The Petersen graph requires at least three colors in any (possibly improper) coloring that breaks all of its symmetries; that is, its distinguishing number is three. Except for the complete graphs, it is the only Kneser graph whose distinguishing number is not two.

== Other properties ==
The Petersen graph:
- is 3-connected and hence 3-edge-connected and bridgeless. See the glossary.
- has independence number 4 and is 3-partite. See the glossary.
- is cubic, has domination number 3, and has a perfect matching and a 2-factor.
- has 6 distinct perfect matchings.
- is the smallest cubic graph of girth 5. (It is the unique (3,5)-cage. In fact, since it has only 10 vertices, it is the unique (3,5)-Moore graph.)
- every cubic bridgeless graph without Petersen minor has a cycle double cover.
- is the smallest cubic graph with Colin de Verdière graph invariant μ = 5.
- is the smallest graph of cop number 3. In fact, it is the unique 10 vertex graph with cop number 3.
- has radius 2 and diameter 2. It is the largest cubic graph with diameter 2. (Note: This follows from the fact that it is a Moore graph, since any Moore graph is the largest possible regular graph with its degree and diameter.)
- has 2000 spanning trees, the most of any 10-vertex cubic graph. (Note: The cubic graphs with 6 and 8 vertices maximizing the number of spanning trees are Möbius ladders.)
- has chromatic polynomial t(t − 1)(t − 2)(t^{7} − 12t^{6} + 67t^{5} − 230t^{4} + 529t^{3} − 814t^{2} + 775t − 352).
- has characteristic polynomial (t − 1)^{5}(t + 2)^{4}(t − 3), making it an integral graph—a graph whose spectrum consists entirely of integers.
- is H-saturated when H is K_{3}.

== Petersen coloring conjecture ==
An Eulerian subgraph of a graph G is a subgraph consisting of a subset of the edges of G, touching every vertex of G an even number of times.
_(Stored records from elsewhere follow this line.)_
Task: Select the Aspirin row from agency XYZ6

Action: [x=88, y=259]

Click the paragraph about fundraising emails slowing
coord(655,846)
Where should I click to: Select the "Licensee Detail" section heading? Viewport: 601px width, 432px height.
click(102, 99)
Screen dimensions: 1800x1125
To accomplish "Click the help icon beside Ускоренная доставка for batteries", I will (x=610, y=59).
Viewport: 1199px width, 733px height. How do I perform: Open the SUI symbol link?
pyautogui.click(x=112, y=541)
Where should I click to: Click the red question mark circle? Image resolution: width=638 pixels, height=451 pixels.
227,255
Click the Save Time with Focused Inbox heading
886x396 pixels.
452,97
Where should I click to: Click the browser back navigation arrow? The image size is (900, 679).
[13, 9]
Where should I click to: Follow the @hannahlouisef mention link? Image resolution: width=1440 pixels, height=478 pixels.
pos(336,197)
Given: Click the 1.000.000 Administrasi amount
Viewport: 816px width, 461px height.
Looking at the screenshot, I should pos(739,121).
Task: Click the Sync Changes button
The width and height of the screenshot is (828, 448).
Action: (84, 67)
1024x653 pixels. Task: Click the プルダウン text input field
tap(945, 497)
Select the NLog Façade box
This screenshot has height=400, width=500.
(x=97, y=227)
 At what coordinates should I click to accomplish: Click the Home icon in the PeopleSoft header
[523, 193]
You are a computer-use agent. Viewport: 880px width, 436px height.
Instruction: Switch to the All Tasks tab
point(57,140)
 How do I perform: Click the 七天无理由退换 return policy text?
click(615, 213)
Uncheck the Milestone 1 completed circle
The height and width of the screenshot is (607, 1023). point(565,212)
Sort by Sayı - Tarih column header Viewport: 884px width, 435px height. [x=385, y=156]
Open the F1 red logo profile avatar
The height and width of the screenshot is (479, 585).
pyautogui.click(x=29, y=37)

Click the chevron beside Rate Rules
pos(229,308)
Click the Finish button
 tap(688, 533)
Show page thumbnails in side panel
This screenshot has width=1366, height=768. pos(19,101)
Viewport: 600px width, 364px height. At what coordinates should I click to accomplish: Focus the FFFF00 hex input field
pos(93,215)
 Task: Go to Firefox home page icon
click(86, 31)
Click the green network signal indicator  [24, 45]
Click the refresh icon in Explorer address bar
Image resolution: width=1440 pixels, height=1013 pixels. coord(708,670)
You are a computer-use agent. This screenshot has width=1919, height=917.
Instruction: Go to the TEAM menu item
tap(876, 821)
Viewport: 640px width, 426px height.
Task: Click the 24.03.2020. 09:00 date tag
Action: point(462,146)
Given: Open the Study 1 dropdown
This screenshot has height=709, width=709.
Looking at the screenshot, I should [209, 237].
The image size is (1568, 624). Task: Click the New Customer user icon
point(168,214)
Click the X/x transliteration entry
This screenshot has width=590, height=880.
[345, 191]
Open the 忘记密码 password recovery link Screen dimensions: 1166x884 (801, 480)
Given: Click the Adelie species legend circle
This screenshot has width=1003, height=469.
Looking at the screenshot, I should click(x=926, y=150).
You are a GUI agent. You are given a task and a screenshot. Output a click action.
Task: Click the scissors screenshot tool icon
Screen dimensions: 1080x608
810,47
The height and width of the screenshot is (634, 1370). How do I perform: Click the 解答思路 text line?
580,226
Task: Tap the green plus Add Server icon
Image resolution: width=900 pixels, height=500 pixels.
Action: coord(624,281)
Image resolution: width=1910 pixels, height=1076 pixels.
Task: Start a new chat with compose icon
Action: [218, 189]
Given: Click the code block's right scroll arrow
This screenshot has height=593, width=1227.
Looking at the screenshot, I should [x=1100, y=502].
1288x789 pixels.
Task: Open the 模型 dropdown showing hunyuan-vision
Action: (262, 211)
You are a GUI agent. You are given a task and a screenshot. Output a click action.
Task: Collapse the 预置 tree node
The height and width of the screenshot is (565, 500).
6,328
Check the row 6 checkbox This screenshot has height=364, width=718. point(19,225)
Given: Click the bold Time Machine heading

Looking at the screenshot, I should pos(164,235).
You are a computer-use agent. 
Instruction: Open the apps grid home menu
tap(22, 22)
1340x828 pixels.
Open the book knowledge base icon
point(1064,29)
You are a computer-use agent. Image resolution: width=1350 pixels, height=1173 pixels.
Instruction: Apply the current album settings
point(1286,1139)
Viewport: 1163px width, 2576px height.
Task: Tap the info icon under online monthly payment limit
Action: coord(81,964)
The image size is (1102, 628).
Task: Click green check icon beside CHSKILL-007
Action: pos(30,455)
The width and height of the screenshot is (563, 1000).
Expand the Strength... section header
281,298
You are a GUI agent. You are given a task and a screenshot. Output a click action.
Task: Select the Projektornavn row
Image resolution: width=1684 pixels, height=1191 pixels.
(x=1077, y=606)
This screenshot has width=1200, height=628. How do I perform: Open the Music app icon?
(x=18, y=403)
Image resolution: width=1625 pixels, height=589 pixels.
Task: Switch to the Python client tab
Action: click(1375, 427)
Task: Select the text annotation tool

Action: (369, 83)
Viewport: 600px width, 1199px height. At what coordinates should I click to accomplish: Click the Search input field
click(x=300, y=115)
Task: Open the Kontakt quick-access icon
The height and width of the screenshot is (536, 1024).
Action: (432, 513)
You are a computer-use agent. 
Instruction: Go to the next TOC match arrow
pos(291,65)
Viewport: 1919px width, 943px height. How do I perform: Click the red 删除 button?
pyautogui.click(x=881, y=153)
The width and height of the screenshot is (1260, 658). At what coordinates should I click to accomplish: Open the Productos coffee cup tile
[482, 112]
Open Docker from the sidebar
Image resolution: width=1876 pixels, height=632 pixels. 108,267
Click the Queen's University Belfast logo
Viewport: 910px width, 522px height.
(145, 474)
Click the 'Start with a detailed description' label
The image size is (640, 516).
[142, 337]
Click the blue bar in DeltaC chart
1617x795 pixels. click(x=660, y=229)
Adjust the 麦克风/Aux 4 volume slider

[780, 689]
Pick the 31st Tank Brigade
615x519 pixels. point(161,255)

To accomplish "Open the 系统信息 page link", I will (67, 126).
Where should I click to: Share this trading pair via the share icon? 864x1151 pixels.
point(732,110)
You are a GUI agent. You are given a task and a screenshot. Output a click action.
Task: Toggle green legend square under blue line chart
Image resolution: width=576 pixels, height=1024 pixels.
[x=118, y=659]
These subgraphs are the elements of the cycle space of G and are sometimes called cycles. If G and H are any two graphs, a function from the edges of G to the edges of H is defined to be cycle-continuous if the pre-image of every cycle of H is a cycle of G. A conjecture of Jaeger asserts that every bridgeless graph has a cycle-continuous mapping to the Petersen graph. Jaeger showed this conjecture implies the 5-cycle-double-cover conjecture and the Berge-Fulkerson conjecture."

==Related graphs==

The Petersen family.

The generalized Petersen graph G(n,k) is formed by connecting the vertices of a regular n-gon to the corresponding vertices of a star polygon with Schläfli symbol {n/k}. For instance, in this notation, the Petersen graph is G(5,2): it can be formed by connecting corresponding vertices of a pentagon and five-point star, and the edges in the star connect every second vertex. The generalized Petersen graphs also include the n-prism G(n,1), the Dürer graph G(6,2), the Möbius–Kantor graph G(8,3), the dodecahedron G(10,2), the Desargues graph G(10,3), and the Nauru graph G(12,5).

The Petersen family consists of the seven graphs that can be formed from the Petersen graph by zero or more applications of Δ-Y or Y-Δ transforms. The complete graph K_{6} is also in the Petersen family. These graphs form the forbidden minors for linklessly embeddable graphs, graphs that can be embedded into three-dimensional space in such a way that no two cycles in the graph are linked.

The Clebsch graph contains many copies of the Petersen graph as induced subgraphs: for each vertex v of the Clebsch graph, the ten non-neighbors of v induce a copy of the Petersen graph.